The Chief Minister of the Northern Territory, Adam Giles, opened Larrakia Television at Parliament House in Darwin, during the build up to the biggest week in Darwin, the Darwin Cup carnival.
The Chief Minister pulled the switch from Analogue to Digital and Larrakia Television became part of the digital age in Darwin.
Larrakia Television joins a band of Indigenous television practitioners following the dream of Indigenous people to have localised television services, beginning with CAAMA Productions in Alice Springs, winners of countless awards. CAAMA went on to form Imparja television. Along the way some failed, but others like Goolarri Television in Broome have become strong television production companies and media services.

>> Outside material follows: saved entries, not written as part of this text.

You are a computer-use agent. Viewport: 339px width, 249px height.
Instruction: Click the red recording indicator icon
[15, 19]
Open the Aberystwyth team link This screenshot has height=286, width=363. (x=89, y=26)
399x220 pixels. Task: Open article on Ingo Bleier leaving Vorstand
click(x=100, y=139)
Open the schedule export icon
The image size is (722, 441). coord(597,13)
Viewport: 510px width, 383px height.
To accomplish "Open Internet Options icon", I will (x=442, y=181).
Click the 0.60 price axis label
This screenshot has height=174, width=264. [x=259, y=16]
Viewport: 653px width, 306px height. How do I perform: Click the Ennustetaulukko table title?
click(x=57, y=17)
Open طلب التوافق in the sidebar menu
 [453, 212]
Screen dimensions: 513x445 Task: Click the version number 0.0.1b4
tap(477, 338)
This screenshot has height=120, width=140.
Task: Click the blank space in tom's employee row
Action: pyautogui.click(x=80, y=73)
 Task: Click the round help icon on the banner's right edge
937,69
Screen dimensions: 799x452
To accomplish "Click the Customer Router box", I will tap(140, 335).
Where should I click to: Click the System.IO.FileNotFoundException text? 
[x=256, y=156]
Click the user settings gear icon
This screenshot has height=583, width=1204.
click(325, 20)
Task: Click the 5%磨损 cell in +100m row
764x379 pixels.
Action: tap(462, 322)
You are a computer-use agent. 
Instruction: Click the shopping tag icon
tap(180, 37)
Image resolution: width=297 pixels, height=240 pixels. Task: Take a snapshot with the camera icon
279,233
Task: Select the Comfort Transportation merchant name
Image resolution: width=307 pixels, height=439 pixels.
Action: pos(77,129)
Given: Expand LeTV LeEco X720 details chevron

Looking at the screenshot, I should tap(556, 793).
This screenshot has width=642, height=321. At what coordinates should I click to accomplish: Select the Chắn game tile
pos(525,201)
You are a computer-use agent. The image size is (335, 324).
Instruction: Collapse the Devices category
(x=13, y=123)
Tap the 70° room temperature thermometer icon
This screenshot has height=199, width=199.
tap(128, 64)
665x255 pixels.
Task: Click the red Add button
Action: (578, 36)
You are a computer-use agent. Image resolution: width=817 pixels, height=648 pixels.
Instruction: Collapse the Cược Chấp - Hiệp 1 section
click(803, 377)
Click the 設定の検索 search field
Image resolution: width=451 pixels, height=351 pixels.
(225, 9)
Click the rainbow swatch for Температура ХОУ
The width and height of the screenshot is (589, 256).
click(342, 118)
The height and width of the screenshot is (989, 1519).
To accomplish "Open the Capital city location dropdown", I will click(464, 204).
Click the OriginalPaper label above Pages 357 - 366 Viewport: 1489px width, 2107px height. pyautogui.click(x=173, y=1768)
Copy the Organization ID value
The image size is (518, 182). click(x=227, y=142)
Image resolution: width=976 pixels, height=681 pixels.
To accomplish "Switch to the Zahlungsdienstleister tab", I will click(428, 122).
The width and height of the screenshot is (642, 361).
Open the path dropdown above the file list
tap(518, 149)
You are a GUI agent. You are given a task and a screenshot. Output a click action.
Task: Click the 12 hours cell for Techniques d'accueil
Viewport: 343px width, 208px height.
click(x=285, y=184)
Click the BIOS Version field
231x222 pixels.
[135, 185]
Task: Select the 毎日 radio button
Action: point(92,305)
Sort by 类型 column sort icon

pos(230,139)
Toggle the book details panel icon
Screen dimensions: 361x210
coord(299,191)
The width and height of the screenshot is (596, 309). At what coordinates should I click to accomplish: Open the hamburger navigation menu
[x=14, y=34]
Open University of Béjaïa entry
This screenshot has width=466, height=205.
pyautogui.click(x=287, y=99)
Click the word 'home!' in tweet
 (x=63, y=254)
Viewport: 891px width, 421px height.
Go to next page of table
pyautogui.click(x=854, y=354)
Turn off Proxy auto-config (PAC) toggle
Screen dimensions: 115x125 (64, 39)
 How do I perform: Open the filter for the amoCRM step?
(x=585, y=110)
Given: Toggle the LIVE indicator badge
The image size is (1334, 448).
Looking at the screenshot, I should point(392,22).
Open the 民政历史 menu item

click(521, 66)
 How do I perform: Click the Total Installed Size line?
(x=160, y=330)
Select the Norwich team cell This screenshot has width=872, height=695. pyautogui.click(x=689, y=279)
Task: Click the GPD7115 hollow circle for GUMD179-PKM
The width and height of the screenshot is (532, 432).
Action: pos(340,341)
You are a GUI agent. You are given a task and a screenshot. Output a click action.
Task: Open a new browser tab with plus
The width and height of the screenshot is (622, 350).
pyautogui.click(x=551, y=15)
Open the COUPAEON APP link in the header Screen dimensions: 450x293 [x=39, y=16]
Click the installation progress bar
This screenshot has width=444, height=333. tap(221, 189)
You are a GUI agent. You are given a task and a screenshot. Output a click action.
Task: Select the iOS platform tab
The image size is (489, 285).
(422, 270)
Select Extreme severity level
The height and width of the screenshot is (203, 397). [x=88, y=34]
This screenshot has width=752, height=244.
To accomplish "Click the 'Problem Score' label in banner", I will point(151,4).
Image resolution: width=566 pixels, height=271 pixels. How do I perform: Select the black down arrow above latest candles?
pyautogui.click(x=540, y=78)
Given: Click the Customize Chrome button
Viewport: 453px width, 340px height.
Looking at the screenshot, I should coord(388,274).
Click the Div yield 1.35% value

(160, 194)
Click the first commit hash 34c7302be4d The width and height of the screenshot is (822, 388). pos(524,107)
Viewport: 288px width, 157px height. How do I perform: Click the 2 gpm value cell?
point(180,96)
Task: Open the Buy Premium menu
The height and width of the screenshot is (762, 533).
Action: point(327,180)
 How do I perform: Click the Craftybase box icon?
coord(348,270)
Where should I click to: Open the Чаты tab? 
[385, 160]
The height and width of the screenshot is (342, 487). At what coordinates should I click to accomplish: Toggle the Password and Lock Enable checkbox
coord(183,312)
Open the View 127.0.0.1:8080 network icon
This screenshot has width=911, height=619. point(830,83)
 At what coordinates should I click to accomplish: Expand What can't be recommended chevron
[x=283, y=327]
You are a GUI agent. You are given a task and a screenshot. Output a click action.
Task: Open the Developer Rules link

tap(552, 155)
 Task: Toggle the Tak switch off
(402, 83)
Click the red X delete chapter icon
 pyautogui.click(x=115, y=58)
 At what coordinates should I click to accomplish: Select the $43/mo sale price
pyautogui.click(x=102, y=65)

But there has been failures. NITV is seen by many in the industry as a failure. The migration to the multicultural broadcaster SBS has little Indigenous support in regional and remote Australia and there is a reluctance to engage with the SBS model.
Goolarri and Larrakia, both grassroots, have the support of the people involved in their local communities. Larrakia TV in Darwin adds to the list. People lucky enough to see one of these Indigenous grassroots channels will have an experience in Aboriginal and Torres Strait Islander programs: the programs depict local Australian cultural stories and not other Indigenous programs.
The Indigenous owned television enterprises are a growing, innovative and creative industry, that remain largely unsupported in content, capital, and operational funding. They provide work opportunities for young Indigenous people in this growing industry. People involved in this grassroots and utopian industry have a strong supporter base among the mainstream of Australia who see indigenous culture as a standalone culture of 40,000 years and not just part of ‘multicultural Australia.’
The people involved in Indigenous television are to be commended for their unwavering commitment to cultural survival. It’s a long hard long road for the people who came and had a go, in the true fashion of the Territory. You can do anything in the Territory, you just have to have a go, and Larrakia Television are doing that.
Following the opening, attention was focused at the week at hand the Darwin Cup carnival. People from all over the country and Asia flock to Darwin to let their hair down, dress up to the max, soak up the atmosphere and partake in the time-honoured Territory pastimes of having a bet and a can with your mates, catch up with family and friends and going to the night markets.
You can dress up like the crowd at Flemington, or come in “Territory Rig”. Territory Rig sounds like a double-decker 4-dog road train, but it is a form of dress code for the Territory. It’s for when you dress up, when you dont dress up.
During my time living in the Territory there was never a decision to make about what to wear and how you looked. Territorians accept anything really, they are an easy-going mob. You can wear a suit if you like or a pair of thongs, shorts and a singlet. It’s all “territory rig”. People still talk to you.
One particular fashion trend, introduced and worn by bureaucrats, seems to have had its day. Indigenous people were quick to name the fashion “long socks”. When they say a bureaucrat come to their camp the word would go around “long socks coming”. Their dress code was straight out of the colonial handbook; khaki shorts, long white socks, leather shoes and short-sleeved shirt. All that was missing was the pith helmet.
The Territory is a great place, there are not to many snobs left in the Territory, they soon blend in the local species. They tend to drift in from the south some with backpacks in search of themselves, with their smartypants green inspired ideas to change the place. We used to have an open speed limit, un fenced back yard swimming pools, lot of country to dump uranium waste, until snobs from the south though we needed a change.
Good luck Larrakia television, you’ve got a lot going for you.